"""

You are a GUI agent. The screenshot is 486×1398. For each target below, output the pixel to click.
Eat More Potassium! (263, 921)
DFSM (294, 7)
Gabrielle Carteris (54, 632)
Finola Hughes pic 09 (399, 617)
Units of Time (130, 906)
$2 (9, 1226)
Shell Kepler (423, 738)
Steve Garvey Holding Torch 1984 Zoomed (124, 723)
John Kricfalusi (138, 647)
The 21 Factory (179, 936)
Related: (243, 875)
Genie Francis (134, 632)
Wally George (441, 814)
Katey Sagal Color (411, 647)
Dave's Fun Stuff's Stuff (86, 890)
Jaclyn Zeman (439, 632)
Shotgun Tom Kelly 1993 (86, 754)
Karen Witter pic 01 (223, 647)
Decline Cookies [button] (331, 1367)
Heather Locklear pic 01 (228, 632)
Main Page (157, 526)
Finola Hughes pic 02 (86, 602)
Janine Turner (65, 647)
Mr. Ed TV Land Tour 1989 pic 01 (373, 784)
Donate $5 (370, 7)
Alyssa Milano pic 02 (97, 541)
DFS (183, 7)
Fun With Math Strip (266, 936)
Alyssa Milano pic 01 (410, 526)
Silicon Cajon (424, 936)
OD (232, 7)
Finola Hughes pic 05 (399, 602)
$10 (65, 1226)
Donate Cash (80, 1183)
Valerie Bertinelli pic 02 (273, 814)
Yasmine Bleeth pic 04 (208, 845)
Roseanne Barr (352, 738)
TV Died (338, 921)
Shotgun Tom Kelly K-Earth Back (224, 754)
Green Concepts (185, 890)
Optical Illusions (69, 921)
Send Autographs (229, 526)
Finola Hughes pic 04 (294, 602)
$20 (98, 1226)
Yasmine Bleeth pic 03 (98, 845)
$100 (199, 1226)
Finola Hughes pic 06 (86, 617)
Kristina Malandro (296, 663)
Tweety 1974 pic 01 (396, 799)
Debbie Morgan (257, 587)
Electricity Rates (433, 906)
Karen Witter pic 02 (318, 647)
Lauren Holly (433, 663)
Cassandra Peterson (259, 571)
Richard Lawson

"""

→ **STATED EXERCISE**
Reproduce every line of the data above word for word, in the same order.

→ **TASK SOLUTION**
You are a GUI agent. The screenshot is 486×1398. For each target below, output the pixel to click.
Eat More Potassium! (263, 921)
DFSM (294, 7)
Gabrielle Carteris (54, 632)
Finola Hughes pic 09 (399, 617)
Units of Time (130, 906)
$2 (9, 1226)
Shell Kepler (423, 738)
Steve Garvey Holding Torch 1984 Zoomed (124, 723)
John Kricfalusi (138, 647)
The 21 Factory (179, 936)
Related: (243, 875)
Genie Francis (134, 632)
Wally George (441, 814)
Katey Sagal Color (411, 647)
Dave's Fun Stuff's Stuff (86, 890)
Jaclyn Zeman (439, 632)
Shotgun Tom Kelly 1993 (86, 754)
Karen Witter pic 01 (223, 647)
Decline Cookies [button] (331, 1367)
Heather Locklear pic 01 (228, 632)
Main Page (157, 526)
Finola Hughes pic 02 (86, 602)
Janine Turner (65, 647)
Mr. Ed TV Land Tour 1989 pic 01 (373, 784)
Donate $5 (370, 7)
Alyssa Milano pic 02 (97, 541)
DFS (183, 7)
Fun With Math Strip (266, 936)
Alyssa Milano pic 01 (410, 526)
Silicon Cajon (424, 936)
OD (232, 7)
Finola Hughes pic 05 (399, 602)
$10 (65, 1226)
Donate Cash (80, 1183)
Valerie Bertinelli pic 02 (273, 814)
Yasmine Bleeth pic 04 (208, 845)
Roseanne Barr (352, 738)
TV Died (338, 921)
Shotgun Tom Kelly K-Earth Back (224, 754)
Green Concepts (185, 890)
Optical Illusions (69, 921)
Send Autographs (229, 526)
Finola Hughes pic 04 (294, 602)
$20 (98, 1226)
Yasmine Bleeth pic 03 (98, 845)
$100 (199, 1226)
Finola Hughes pic 06 (86, 617)
Kristina Malandro (296, 663)
Tweety 1974 pic 01 (396, 799)
Debbie Morgan (257, 587)
Electricity Rates (433, 906)
Karen Witter pic 02 (318, 647)
Lauren Holly (433, 663)
Cassandra Peterson (259, 571)
Richard Lawson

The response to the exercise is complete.